I caught his waiting gaze, yet I couldn’t seem to respond.

However, he didn’t need words. “This happens because you’remeant to be with us,” he said. “You’re Mu—the missing member of our quintet. That mark on your chest proves it.”

Any excitement I started to feel was instantly squashed. It would be too easy to wish for that to be true, but it was also a terrifying thought.

I believed I’d finally found friends as Bianca. Not because of this thing I hardly understood.

I leaned back, bracing myself, and I lowered my hands over my blanket-covered knees.

“Oh.” I forced myself to smile. My anxiety was causing my thoughts to tumble as the pressure surmounted, and the last of my waning confidence vanished. Even if what Damen said was true, I would never be able to measure up to them. “That explains a lot.”

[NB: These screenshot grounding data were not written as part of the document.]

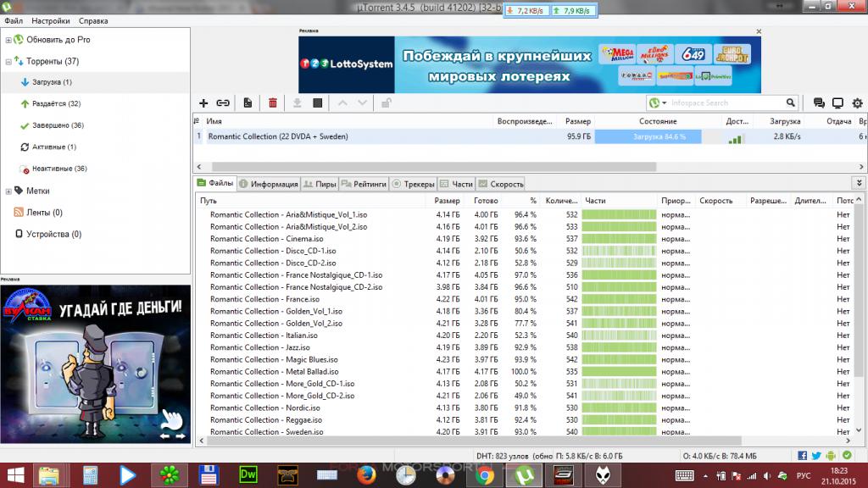Switch to the Пиры tab
The height and width of the screenshot is (488, 868).
point(320,184)

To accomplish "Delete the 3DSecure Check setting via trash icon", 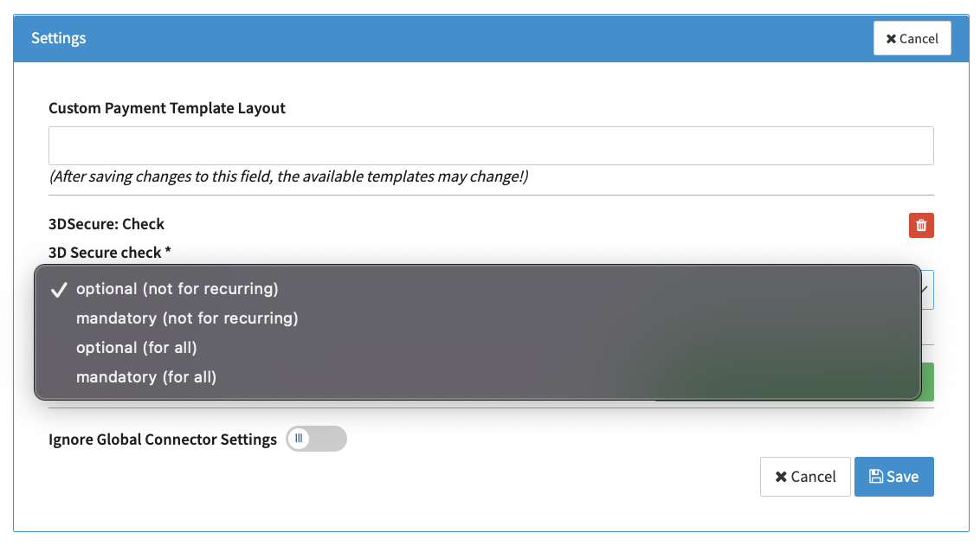I will (921, 226).
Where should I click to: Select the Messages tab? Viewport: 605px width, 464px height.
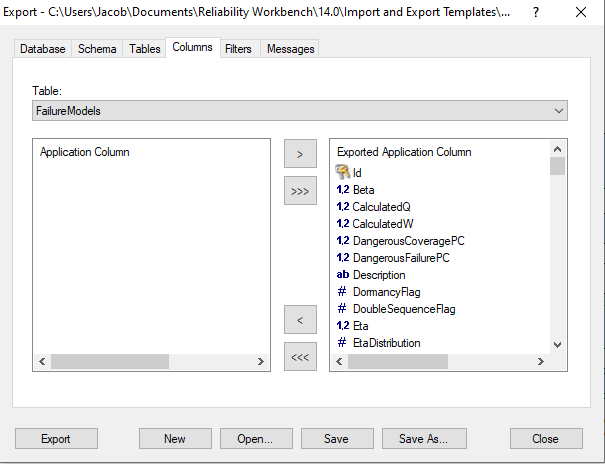(x=290, y=49)
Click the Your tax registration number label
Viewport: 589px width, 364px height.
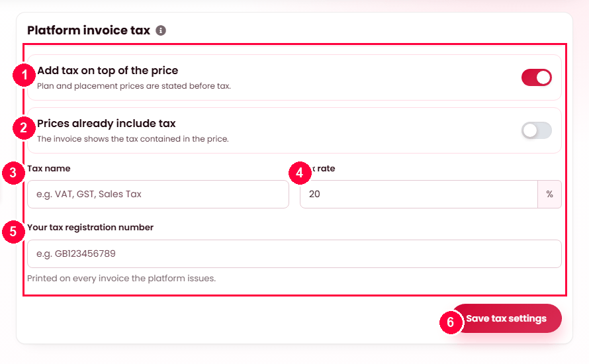[x=90, y=228]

“Why are you upset?” Damen asked.

I shrugged. It was just another blow to deal with, another challenge.

Titus had returned, standing at the foot of the bed, and I could feel everyone paying full attention to me, gauging my reaction.

What did they want me to do?

This wasn’t what I wanted.

“I need to go to the bathroom.” The walls were closing in around me, and I fought to ignore the pounding in my ears as I pushed the thick blanket off my legs. They all stepped forward, but I ignored them, dodging their attempts to help me stand.

The light was growing dim, and it wasn’t until I padded across the plush rugs and closed the door behind me that I was able to breathe again.

They had no choice but to like me. I was only a replacement Bailey—the one they’d lost. Bianca didn’t matter at all.

I knewthey were talking about me, and I couldn’t blame them.